— Saved data entries —
<<<<

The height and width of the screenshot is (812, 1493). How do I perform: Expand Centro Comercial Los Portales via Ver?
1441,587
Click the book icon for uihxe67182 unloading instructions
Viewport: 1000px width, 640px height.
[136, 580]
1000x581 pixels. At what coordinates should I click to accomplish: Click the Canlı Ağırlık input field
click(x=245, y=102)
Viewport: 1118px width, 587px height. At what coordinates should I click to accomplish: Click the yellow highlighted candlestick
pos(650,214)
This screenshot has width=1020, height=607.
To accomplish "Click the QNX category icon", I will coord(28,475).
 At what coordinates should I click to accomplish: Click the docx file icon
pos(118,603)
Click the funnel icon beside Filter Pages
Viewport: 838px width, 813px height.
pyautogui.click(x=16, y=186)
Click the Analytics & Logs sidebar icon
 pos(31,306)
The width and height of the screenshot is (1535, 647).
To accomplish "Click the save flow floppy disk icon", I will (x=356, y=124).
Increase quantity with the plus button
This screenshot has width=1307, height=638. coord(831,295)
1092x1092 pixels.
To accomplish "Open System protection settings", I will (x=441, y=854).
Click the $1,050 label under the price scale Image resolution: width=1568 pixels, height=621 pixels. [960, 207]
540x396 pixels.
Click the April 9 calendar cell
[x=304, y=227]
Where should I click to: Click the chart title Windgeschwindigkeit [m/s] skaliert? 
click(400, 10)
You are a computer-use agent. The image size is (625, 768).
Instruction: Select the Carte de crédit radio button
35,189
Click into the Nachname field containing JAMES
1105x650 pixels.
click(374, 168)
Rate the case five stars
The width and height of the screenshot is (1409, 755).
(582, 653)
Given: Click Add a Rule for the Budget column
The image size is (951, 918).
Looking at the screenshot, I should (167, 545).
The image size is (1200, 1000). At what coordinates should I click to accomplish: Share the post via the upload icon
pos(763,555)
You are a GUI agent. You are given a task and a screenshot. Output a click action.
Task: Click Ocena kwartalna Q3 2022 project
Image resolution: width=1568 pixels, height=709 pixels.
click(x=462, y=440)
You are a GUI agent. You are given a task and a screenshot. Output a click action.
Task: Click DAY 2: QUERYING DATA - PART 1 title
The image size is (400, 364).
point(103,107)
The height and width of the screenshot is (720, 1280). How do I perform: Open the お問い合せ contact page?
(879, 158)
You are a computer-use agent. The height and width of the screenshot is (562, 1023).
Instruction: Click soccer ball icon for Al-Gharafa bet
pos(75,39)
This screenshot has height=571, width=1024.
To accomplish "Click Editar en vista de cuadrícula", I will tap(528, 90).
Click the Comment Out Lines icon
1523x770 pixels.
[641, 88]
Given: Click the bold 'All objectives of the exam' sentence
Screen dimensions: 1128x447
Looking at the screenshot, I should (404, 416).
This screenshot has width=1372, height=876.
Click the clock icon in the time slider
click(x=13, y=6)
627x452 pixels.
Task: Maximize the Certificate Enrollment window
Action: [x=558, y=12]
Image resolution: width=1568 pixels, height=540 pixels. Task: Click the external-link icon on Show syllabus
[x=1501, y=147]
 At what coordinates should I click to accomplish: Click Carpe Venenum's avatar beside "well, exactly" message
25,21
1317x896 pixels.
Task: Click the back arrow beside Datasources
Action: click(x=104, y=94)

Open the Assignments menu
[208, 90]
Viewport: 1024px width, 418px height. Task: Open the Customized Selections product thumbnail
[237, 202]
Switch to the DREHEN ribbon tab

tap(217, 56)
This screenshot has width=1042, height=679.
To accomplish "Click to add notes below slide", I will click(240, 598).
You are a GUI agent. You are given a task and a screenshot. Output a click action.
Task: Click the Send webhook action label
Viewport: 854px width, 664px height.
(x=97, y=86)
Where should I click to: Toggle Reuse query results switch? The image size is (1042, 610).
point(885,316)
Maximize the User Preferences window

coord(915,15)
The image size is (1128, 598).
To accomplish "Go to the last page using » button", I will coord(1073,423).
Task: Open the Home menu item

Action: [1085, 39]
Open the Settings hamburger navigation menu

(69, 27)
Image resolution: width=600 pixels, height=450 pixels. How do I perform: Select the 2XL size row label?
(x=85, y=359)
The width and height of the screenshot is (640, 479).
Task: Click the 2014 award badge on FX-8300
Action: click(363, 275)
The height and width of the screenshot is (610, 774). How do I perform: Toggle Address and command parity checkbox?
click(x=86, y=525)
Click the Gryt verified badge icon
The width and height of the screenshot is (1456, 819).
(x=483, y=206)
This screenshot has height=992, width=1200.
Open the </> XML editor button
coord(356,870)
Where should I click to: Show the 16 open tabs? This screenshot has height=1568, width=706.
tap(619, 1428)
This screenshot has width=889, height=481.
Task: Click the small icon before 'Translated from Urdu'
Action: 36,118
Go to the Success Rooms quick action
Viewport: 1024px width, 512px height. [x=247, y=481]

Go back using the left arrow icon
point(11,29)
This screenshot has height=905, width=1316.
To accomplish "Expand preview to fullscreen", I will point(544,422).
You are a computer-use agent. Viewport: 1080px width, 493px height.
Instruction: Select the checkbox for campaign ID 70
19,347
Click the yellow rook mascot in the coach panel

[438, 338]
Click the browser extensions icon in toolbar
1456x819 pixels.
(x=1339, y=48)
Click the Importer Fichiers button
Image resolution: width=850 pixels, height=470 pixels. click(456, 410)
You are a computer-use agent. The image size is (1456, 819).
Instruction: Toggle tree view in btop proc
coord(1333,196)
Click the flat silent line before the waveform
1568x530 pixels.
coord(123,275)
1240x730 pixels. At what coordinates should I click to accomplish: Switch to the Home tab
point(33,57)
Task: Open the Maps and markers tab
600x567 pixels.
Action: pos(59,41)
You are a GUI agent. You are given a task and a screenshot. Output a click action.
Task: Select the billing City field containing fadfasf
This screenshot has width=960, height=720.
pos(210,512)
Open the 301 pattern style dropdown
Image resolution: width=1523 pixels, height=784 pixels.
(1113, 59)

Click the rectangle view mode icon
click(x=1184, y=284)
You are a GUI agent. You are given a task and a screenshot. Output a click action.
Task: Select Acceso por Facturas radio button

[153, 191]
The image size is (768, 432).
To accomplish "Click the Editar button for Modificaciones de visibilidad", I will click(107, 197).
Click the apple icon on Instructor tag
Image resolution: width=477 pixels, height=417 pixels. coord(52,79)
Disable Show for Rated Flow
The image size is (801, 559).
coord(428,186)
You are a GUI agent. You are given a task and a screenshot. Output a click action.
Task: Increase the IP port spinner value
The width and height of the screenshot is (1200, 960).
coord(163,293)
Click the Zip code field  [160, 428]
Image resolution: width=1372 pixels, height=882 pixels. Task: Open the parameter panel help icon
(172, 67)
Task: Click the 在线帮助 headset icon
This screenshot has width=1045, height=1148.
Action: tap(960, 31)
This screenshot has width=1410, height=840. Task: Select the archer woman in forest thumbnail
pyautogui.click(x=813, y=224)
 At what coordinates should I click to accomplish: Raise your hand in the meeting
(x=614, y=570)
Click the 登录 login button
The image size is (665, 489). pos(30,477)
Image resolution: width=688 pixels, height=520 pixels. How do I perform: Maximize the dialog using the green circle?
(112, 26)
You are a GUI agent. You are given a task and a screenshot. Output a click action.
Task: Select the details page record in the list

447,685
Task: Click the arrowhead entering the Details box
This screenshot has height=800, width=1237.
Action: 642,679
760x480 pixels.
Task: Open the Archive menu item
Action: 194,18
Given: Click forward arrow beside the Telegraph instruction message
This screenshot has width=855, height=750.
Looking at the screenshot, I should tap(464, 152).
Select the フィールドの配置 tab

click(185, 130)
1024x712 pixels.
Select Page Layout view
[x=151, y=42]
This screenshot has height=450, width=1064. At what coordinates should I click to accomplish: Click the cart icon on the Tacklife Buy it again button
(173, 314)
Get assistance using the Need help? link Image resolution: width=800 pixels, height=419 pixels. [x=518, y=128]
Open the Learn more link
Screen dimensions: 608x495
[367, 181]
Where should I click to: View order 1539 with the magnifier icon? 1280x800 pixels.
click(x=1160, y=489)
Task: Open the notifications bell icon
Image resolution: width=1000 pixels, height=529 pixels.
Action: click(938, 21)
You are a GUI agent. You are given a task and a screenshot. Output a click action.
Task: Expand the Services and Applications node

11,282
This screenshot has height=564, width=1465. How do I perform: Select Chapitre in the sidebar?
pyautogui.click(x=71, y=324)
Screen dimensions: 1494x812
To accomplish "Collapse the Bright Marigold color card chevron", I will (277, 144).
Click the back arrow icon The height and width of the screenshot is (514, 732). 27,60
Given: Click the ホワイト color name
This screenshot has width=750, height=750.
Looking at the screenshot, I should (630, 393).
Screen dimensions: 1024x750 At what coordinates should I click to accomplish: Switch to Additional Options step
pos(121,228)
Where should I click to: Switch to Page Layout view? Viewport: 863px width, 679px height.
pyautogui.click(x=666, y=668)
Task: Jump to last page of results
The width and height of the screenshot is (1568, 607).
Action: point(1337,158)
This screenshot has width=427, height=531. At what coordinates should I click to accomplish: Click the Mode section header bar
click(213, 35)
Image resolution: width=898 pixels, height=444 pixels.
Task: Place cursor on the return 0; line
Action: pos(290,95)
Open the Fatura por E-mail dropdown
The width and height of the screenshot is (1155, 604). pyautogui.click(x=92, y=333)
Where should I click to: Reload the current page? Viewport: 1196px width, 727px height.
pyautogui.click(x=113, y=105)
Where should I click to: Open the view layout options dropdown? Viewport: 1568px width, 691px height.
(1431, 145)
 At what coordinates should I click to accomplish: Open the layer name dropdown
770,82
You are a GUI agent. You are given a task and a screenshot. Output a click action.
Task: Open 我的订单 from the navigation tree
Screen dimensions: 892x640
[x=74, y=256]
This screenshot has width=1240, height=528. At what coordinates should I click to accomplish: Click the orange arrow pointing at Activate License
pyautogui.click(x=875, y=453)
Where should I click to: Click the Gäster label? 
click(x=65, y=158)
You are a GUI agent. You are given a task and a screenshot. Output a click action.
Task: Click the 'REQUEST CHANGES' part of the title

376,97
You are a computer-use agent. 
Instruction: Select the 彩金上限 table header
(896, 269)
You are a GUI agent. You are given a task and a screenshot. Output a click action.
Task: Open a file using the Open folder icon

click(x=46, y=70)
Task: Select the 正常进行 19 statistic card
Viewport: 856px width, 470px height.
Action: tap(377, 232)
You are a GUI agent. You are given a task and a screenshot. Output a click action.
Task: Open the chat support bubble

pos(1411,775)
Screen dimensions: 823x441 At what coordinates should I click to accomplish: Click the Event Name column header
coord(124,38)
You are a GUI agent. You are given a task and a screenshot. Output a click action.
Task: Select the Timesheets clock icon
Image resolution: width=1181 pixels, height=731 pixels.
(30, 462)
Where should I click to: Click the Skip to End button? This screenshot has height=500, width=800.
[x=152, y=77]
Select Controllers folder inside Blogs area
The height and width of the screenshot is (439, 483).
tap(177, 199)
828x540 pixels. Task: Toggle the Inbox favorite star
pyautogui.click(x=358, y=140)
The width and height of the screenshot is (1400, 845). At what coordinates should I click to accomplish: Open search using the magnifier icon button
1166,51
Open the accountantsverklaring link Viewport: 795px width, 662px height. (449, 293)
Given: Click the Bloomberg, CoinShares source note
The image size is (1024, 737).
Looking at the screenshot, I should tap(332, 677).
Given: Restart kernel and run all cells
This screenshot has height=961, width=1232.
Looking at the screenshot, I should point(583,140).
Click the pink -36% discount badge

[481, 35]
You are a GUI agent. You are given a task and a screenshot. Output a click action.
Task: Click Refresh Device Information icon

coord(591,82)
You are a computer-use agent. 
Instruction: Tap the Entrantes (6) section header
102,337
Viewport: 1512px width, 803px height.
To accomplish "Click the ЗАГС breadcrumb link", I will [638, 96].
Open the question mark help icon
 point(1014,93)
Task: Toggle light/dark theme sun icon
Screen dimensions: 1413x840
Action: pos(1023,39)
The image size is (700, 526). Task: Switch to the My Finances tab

>>>>

— REQUIREMENT —
The word "computer" may appear in several lines of the data; copy every line where it does.

— ANSWER BELOW —
You are a computer-use agent. The image size is (625, 768).
You are a computer-use agent. The height and width of the screenshot is (562, 1023).
You are a computer-use agent. Viewport: 1080px width, 493px height.
You are a computer-use agent. The image size is (1456, 819).
You are a computer-use agent. 
You are a computer-use agent. 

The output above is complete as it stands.